Data
++++++

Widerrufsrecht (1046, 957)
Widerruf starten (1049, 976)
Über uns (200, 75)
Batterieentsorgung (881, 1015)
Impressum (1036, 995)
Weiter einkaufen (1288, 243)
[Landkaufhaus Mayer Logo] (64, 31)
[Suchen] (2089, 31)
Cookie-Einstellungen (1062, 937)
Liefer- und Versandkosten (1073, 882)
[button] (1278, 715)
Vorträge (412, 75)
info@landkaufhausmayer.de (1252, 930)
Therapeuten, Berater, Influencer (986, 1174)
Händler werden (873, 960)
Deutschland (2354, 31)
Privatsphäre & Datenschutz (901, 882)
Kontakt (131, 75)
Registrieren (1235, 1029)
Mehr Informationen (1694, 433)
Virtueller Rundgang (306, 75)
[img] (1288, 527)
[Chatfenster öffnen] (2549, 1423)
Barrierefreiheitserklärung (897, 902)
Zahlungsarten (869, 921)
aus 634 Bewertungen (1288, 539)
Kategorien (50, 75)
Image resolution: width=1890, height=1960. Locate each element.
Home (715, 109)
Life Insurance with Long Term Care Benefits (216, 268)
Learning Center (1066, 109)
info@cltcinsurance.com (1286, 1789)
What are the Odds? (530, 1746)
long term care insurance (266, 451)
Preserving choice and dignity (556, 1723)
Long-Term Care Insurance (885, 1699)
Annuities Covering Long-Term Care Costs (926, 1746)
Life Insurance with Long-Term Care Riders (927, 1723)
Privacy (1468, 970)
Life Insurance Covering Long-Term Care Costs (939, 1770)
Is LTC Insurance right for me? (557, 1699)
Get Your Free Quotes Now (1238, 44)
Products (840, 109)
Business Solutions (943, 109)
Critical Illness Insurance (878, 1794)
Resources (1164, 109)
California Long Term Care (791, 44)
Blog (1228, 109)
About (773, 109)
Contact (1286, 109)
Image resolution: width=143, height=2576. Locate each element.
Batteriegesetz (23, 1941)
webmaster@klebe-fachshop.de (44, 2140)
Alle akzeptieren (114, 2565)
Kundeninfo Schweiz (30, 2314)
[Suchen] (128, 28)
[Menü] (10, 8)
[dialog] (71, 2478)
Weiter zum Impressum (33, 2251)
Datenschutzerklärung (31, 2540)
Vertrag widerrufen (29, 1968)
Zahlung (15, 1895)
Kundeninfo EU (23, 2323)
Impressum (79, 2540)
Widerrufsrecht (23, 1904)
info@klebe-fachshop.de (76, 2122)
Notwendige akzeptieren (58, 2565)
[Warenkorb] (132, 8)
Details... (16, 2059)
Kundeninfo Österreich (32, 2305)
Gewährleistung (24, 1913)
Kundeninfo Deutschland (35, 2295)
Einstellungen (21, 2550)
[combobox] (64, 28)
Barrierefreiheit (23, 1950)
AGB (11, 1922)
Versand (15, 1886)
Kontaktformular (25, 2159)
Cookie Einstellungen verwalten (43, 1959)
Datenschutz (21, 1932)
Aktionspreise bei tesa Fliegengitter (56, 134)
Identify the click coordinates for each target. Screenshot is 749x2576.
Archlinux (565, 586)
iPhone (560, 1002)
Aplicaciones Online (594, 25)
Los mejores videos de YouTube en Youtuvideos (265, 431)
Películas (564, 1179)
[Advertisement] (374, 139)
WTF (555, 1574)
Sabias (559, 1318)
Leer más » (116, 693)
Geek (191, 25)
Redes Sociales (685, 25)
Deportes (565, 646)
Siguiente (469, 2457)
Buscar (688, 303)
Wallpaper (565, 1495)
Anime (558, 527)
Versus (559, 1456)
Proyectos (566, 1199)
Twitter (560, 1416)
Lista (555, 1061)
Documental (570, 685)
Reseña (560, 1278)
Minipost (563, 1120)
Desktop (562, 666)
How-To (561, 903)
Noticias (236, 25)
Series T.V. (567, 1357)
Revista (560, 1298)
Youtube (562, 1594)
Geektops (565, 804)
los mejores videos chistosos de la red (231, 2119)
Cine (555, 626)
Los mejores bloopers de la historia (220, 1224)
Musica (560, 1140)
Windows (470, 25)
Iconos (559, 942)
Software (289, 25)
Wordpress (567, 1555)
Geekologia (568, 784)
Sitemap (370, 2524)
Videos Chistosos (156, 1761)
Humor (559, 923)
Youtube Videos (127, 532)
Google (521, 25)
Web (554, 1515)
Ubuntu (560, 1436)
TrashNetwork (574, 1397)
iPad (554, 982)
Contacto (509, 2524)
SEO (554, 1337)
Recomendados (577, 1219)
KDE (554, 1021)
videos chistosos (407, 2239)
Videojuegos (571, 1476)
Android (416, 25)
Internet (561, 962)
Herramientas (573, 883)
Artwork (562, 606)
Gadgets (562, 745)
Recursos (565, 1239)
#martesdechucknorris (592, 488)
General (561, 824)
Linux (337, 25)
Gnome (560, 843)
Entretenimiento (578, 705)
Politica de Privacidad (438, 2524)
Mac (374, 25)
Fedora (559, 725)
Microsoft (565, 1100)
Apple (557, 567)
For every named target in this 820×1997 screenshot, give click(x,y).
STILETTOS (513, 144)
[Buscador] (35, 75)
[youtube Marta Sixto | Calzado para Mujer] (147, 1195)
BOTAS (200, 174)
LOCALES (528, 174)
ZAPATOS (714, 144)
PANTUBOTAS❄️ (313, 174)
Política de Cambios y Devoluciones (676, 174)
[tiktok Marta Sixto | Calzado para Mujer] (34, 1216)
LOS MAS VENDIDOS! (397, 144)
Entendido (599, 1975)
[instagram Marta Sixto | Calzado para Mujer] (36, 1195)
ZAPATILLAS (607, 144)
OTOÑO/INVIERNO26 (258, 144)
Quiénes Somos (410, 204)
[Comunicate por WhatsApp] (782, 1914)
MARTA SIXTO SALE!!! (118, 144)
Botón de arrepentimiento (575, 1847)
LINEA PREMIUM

++++++

All lines in the listing above from the line containing "Software (289, 25)" to the line containing "Gnome (560, 843)", inclusive, should be retyped exactly; no other lines should appear.

Software (289, 25)
Wordpress (567, 1555)
Geekologia (568, 784)
Sitemap (370, 2524)
Videos Chistosos (156, 1761)
Humor (559, 923)
Youtube Videos (127, 532)
Google (521, 25)
Web (554, 1515)
Ubuntu (560, 1436)
TrashNetwork (574, 1397)
iPad (554, 982)
Contacto (509, 2524)
SEO (554, 1337)
Recomendados (577, 1219)
KDE (554, 1021)
videos chistosos (407, 2239)
Videojuegos (571, 1476)
Android (416, 25)
Internet (561, 962)
Herramientas (573, 883)
Artwork (562, 606)
Gadgets (562, 745)
Recursos (565, 1239)
#martesdechucknorris (592, 488)
General (561, 824)
Linux (337, 25)
Gnome (560, 843)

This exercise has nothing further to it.